Rumiko Takahashi, the manga creator behind works like Maison Ikkoku, Ranma 1/2, Inu Yasha and many more, is up for the Angoulême Grand Prix, a prestigious French comics award.
The award is presented yearly at the Angoulême International Comics Festival in Angoulême, France, which takes place in January.
According to Wikipedia, the award is generally given to French and Belgian authors, and only one woman has since its inception in 1974. That gives Takahashi long odds, perhaps, but she wouldn’t be the first Japanese person to win: it’s previously been given to Akira Toriyama (Dragon Ball) and Katsuhiro Otomo (Akira).
The other comics creators up for the award are Emmanuel Guibert and Chris Ware.

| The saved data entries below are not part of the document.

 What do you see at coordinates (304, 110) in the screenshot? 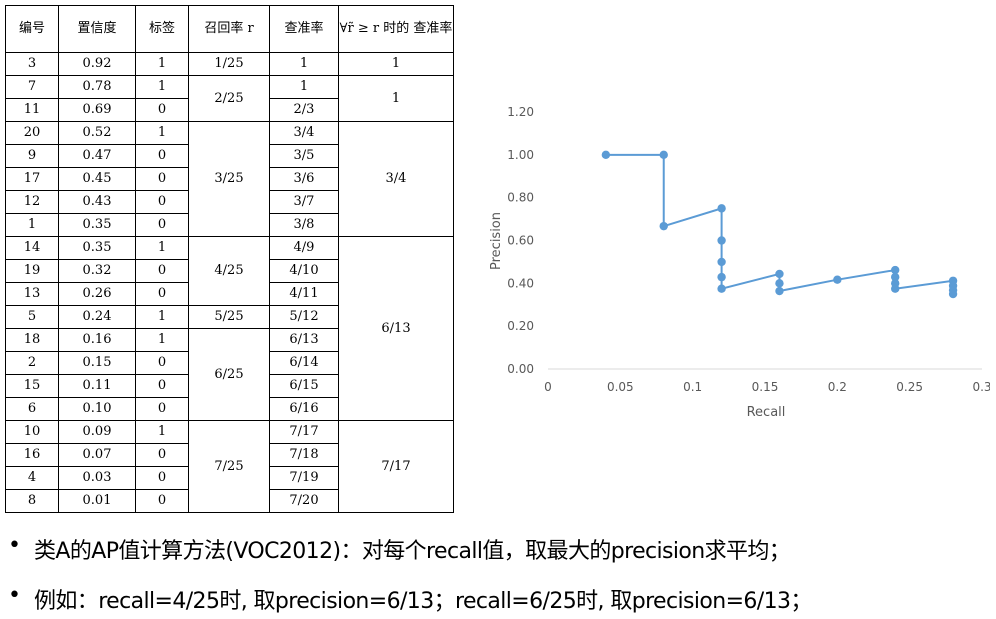
I see `cell-precision: 2/3` at bounding box center [304, 110].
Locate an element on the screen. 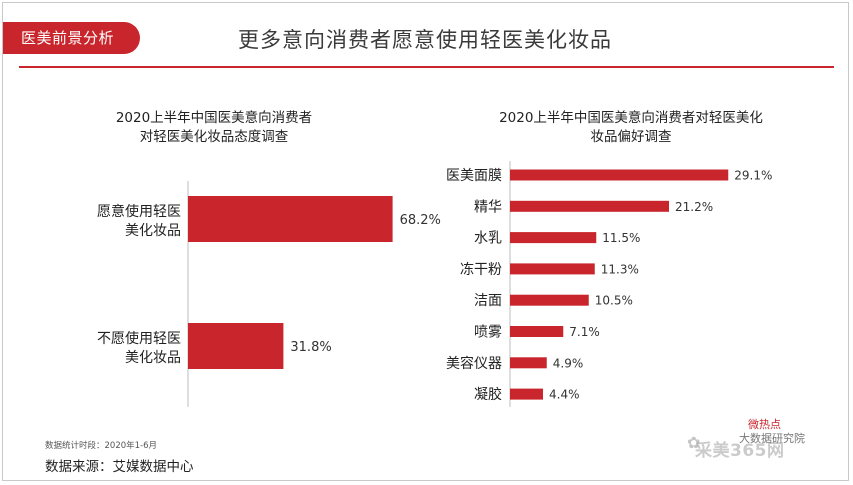 This screenshot has width=853, height=485. title-divider is located at coordinates (426, 67).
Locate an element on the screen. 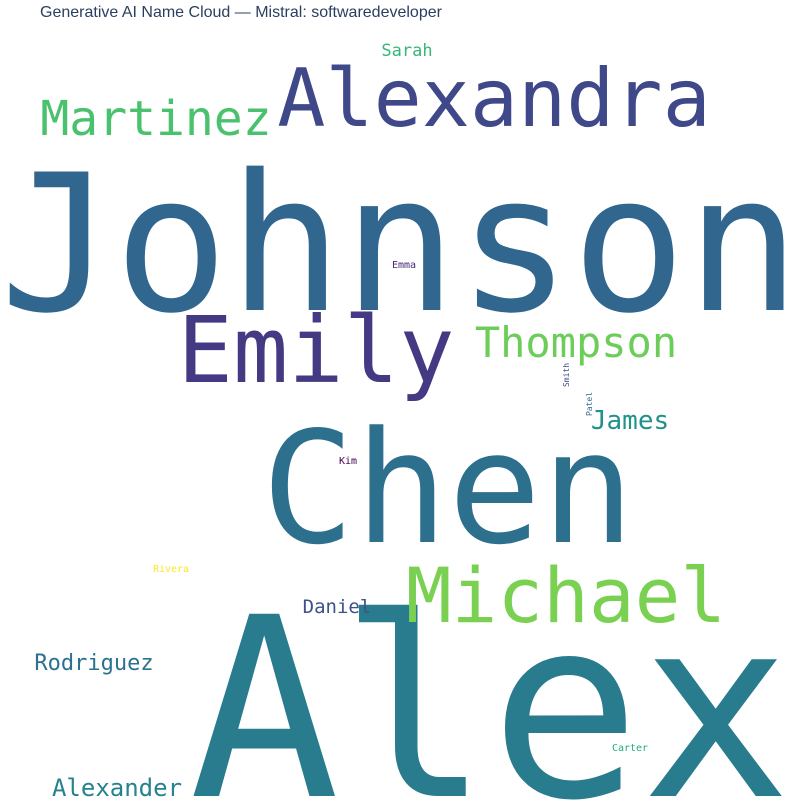 This screenshot has height=800, width=800. word-alexander: Alexander is located at coordinates (117, 787).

Here’s the festival’s official description of Takahashi (automatically translated from the French):
Forty years of a blistering career, more than 200 million copies sold worldwide, entered the Eisner Hall of Fame in 2018, Rumiko Takahashi is undoubtedly one of the major players of the world comics. Born October 10, 1957, Rumiko Takahashi is very early interested in comics, and from the middle school, offers her first works to magazines. Towards the end of her first year at the university, she enrolls in the gekiga workshop founded by the great writer Kazuo Koike, who is formal: “you, you will become pro”. This prophecy is realized the following year, in 1978, when Rumiko Takahashi starts the publication of Urusei Yatsura (Lum) in the pages of the weekly Sunday. Chaining successes with Maison Ikkoku and Ranma 1/2, she will quickly become the queen of shônen manga – the animated adaptations of her series contributing to establish her popularity well beyond the borders of the Japanese archipelago. In a society where we do not accept the difference (“the nail that sticks up gets hammered down”, says a well-known saying), Rumiko Takahashi has always focused on highlighting the underdog and the eccentric, arguing their right to a second chance. Known for defects but also deeply human, her heroes have thus marked more than a generation of readers, in a work that, often in the guise of comedy, is extremely progressive.
The Angoulême Grand Prix will be awarded January 23.